[AIM OF THE TASK]:
Print each of the following entries verbatim, reproducing every line without alteration.
##########
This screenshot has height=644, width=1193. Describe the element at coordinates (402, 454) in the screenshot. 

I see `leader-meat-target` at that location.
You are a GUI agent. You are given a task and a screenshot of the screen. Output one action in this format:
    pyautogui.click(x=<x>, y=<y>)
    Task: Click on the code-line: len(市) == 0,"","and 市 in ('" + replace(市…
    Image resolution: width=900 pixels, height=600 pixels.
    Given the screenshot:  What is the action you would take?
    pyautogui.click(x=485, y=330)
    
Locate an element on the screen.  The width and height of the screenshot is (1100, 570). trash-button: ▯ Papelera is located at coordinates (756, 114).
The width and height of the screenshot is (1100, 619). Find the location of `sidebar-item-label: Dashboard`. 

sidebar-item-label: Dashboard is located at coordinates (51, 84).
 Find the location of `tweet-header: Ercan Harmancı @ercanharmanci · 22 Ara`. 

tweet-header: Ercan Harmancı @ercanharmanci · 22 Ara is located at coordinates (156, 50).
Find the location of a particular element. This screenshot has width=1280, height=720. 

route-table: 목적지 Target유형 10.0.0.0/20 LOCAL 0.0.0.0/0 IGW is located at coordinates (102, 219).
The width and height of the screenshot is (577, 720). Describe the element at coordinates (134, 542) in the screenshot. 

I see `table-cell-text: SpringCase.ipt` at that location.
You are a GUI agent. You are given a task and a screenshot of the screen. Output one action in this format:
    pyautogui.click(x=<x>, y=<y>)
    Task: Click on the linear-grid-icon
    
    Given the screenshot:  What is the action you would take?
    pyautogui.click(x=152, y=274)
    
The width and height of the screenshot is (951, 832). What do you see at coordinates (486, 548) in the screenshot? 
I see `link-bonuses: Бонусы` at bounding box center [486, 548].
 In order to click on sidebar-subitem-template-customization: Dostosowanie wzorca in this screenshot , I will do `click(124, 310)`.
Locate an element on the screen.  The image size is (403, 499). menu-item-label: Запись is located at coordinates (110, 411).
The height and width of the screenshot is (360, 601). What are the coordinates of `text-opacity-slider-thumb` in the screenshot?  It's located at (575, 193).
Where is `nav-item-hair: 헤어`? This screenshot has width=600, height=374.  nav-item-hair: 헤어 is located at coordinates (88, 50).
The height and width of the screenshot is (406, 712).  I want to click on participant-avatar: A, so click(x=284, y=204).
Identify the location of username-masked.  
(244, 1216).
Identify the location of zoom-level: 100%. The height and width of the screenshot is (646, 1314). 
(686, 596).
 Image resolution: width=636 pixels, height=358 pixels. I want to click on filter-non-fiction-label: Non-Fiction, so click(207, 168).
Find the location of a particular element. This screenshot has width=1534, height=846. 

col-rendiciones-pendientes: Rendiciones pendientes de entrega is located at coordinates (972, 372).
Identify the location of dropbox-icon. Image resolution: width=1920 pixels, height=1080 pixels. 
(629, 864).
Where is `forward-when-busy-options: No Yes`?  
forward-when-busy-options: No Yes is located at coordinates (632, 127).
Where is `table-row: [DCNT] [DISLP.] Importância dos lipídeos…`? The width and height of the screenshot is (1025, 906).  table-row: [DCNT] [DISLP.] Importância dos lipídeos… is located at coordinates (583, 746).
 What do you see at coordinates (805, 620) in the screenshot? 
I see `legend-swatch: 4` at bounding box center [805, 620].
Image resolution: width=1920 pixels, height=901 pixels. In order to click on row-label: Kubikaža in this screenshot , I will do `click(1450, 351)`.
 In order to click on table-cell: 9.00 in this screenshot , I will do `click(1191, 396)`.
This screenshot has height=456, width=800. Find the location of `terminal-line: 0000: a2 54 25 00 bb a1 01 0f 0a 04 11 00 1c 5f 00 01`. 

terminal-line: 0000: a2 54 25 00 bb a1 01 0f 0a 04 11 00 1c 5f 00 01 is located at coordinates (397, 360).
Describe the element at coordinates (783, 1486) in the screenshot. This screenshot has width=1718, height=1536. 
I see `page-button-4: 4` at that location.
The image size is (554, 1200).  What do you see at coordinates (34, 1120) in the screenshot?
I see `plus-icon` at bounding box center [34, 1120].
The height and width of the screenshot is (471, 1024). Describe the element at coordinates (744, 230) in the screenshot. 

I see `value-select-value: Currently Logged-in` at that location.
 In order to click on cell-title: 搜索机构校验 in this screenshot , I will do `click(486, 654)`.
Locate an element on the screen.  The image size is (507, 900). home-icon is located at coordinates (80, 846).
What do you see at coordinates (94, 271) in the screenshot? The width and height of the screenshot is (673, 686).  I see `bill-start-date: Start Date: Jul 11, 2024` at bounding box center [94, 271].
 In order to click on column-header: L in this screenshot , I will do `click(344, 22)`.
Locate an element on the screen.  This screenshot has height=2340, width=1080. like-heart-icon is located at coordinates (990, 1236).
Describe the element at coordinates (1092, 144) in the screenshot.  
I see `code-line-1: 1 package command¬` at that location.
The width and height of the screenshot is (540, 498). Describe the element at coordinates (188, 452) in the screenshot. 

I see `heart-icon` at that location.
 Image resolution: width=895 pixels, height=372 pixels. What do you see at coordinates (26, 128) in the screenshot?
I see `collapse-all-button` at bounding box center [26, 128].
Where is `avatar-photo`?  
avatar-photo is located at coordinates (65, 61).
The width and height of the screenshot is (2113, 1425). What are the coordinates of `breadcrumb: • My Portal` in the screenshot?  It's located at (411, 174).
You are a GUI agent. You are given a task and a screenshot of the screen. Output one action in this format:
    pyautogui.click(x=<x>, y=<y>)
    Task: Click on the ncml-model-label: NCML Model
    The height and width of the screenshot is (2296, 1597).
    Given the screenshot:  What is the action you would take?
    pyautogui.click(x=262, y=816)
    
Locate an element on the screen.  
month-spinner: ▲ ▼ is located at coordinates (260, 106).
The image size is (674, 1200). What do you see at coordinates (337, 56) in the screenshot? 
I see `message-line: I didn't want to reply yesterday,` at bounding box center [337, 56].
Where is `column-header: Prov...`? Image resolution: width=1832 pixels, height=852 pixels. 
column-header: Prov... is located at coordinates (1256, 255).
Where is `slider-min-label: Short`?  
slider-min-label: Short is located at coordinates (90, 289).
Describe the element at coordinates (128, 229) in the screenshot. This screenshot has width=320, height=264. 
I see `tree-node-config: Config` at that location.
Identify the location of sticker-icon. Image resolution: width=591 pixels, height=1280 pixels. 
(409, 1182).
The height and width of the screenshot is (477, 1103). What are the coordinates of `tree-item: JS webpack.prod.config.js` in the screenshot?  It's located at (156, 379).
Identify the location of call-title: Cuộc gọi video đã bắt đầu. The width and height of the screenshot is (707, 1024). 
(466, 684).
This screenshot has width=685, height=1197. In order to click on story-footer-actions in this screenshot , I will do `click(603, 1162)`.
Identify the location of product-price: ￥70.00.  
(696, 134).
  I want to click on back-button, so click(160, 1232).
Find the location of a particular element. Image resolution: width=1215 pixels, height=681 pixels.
##########
[ANSWER SECTION]:
This screenshot has height=644, width=1193. Describe the element at coordinates (402, 454) in the screenshot. 

I see `leader-meat-target` at that location.
You are a GUI agent. You are given a task and a screenshot of the screen. Output one action in this format:
    pyautogui.click(x=<x>, y=<y>)
    Task: Click on the code-line: len(市) == 0,"","and 市 in ('" + replace(市…
    Image resolution: width=900 pixels, height=600 pixels.
    Given the screenshot:  What is the action you would take?
    pyautogui.click(x=485, y=330)
    
Locate an element on the screen.  The width and height of the screenshot is (1100, 570). trash-button: ▯ Papelera is located at coordinates (756, 114).
The width and height of the screenshot is (1100, 619). Find the location of `sidebar-item-label: Dashboard`. 

sidebar-item-label: Dashboard is located at coordinates (51, 84).
 Find the location of `tweet-header: Ercan Harmancı @ercanharmanci · 22 Ara`. 

tweet-header: Ercan Harmancı @ercanharmanci · 22 Ara is located at coordinates (156, 50).
Find the location of a particular element. This screenshot has width=1280, height=720. 

route-table: 목적지 Target유형 10.0.0.0/20 LOCAL 0.0.0.0/0 IGW is located at coordinates (102, 219).
The width and height of the screenshot is (577, 720). Describe the element at coordinates (134, 542) in the screenshot. 

I see `table-cell-text: SpringCase.ipt` at that location.
You are a GUI agent. You are given a task and a screenshot of the screen. Output one action in this format:
    pyautogui.click(x=<x>, y=<y>)
    Task: Click on the linear-grid-icon
    
    Given the screenshot:  What is the action you would take?
    pyautogui.click(x=152, y=274)
    
The width and height of the screenshot is (951, 832). What do you see at coordinates (486, 548) in the screenshot? 
I see `link-bonuses: Бонусы` at bounding box center [486, 548].
 In order to click on sidebar-subitem-template-customization: Dostosowanie wzorca in this screenshot , I will do `click(124, 310)`.
Locate an element on the screen.  The image size is (403, 499). menu-item-label: Запись is located at coordinates (110, 411).
The height and width of the screenshot is (360, 601). What are the coordinates of `text-opacity-slider-thumb` in the screenshot?  It's located at (575, 193).
Where is `nav-item-hair: 헤어`? This screenshot has width=600, height=374.  nav-item-hair: 헤어 is located at coordinates (88, 50).
The height and width of the screenshot is (406, 712).  I want to click on participant-avatar: A, so click(x=284, y=204).
Identify the location of username-masked.  
(244, 1216).
Identify the location of zoom-level: 100%. The height and width of the screenshot is (646, 1314). 
(686, 596).
 Image resolution: width=636 pixels, height=358 pixels. I want to click on filter-non-fiction-label: Non-Fiction, so click(207, 168).
Find the location of a particular element. This screenshot has width=1534, height=846. 

col-rendiciones-pendientes: Rendiciones pendientes de entrega is located at coordinates (972, 372).
Identify the location of dropbox-icon. Image resolution: width=1920 pixels, height=1080 pixels. 
(629, 864).
Where is `forward-when-busy-options: No Yes`?  
forward-when-busy-options: No Yes is located at coordinates (632, 127).
Where is `table-row: [DCNT] [DISLP.] Importância dos lipídeos…`? The width and height of the screenshot is (1025, 906).  table-row: [DCNT] [DISLP.] Importância dos lipídeos… is located at coordinates (583, 746).
 What do you see at coordinates (805, 620) in the screenshot? 
I see `legend-swatch: 4` at bounding box center [805, 620].
Image resolution: width=1920 pixels, height=901 pixels. In order to click on row-label: Kubikaža in this screenshot , I will do `click(1450, 351)`.
 In order to click on table-cell: 9.00 in this screenshot , I will do `click(1191, 396)`.
This screenshot has height=456, width=800. Find the location of `terminal-line: 0000: a2 54 25 00 bb a1 01 0f 0a 04 11 00 1c 5f 00 01`. 

terminal-line: 0000: a2 54 25 00 bb a1 01 0f 0a 04 11 00 1c 5f 00 01 is located at coordinates (397, 360).
Describe the element at coordinates (783, 1486) in the screenshot. This screenshot has width=1718, height=1536. 
I see `page-button-4: 4` at that location.
The image size is (554, 1200).  What do you see at coordinates (34, 1120) in the screenshot?
I see `plus-icon` at bounding box center [34, 1120].
The height and width of the screenshot is (471, 1024). Describe the element at coordinates (744, 230) in the screenshot. 

I see `value-select-value: Currently Logged-in` at that location.
 In order to click on cell-title: 搜索机构校验 in this screenshot , I will do `click(486, 654)`.
Locate an element on the screen.  The image size is (507, 900). home-icon is located at coordinates (80, 846).
What do you see at coordinates (94, 271) in the screenshot? The width and height of the screenshot is (673, 686).  I see `bill-start-date: Start Date: Jul 11, 2024` at bounding box center [94, 271].
 In order to click on column-header: L in this screenshot , I will do `click(344, 22)`.
Locate an element on the screen.  This screenshot has height=2340, width=1080. like-heart-icon is located at coordinates (990, 1236).
Describe the element at coordinates (1092, 144) in the screenshot.  
I see `code-line-1: 1 package command¬` at that location.
The width and height of the screenshot is (540, 498). Describe the element at coordinates (188, 452) in the screenshot. 

I see `heart-icon` at that location.
 Image resolution: width=895 pixels, height=372 pixels. What do you see at coordinates (26, 128) in the screenshot?
I see `collapse-all-button` at bounding box center [26, 128].
Where is `avatar-photo`?  
avatar-photo is located at coordinates (65, 61).
The width and height of the screenshot is (2113, 1425). What are the coordinates of `breadcrumb: • My Portal` in the screenshot?  It's located at (411, 174).
You are a GUI agent. You are given a task and a screenshot of the screen. Output one action in this format:
    pyautogui.click(x=<x>, y=<y>)
    Task: Click on the ncml-model-label: NCML Model
    The height and width of the screenshot is (2296, 1597).
    Given the screenshot:  What is the action you would take?
    pyautogui.click(x=262, y=816)
    
Locate an element on the screen.  
month-spinner: ▲ ▼ is located at coordinates (260, 106).
The image size is (674, 1200). What do you see at coordinates (337, 56) in the screenshot? 
I see `message-line: I didn't want to reply yesterday,` at bounding box center [337, 56].
Where is `column-header: Prov...`? Image resolution: width=1832 pixels, height=852 pixels. 
column-header: Prov... is located at coordinates (1256, 255).
Where is `slider-min-label: Short`?  
slider-min-label: Short is located at coordinates (90, 289).
Describe the element at coordinates (128, 229) in the screenshot. This screenshot has width=320, height=264. 
I see `tree-node-config: Config` at that location.
Identify the location of sticker-icon. Image resolution: width=591 pixels, height=1280 pixels. 
(409, 1182).
The height and width of the screenshot is (477, 1103). What are the coordinates of `tree-item: JS webpack.prod.config.js` in the screenshot?  It's located at (156, 379).
Identify the location of call-title: Cuộc gọi video đã bắt đầu. The width and height of the screenshot is (707, 1024). 
(466, 684).
This screenshot has width=685, height=1197. In order to click on story-footer-actions in this screenshot , I will do `click(603, 1162)`.
Identify the location of product-price: ￥70.00.  
(696, 134).
  I want to click on back-button, so click(160, 1232).
Find the location of a particular element. Image resolution: width=1215 pixels, height=681 pixels.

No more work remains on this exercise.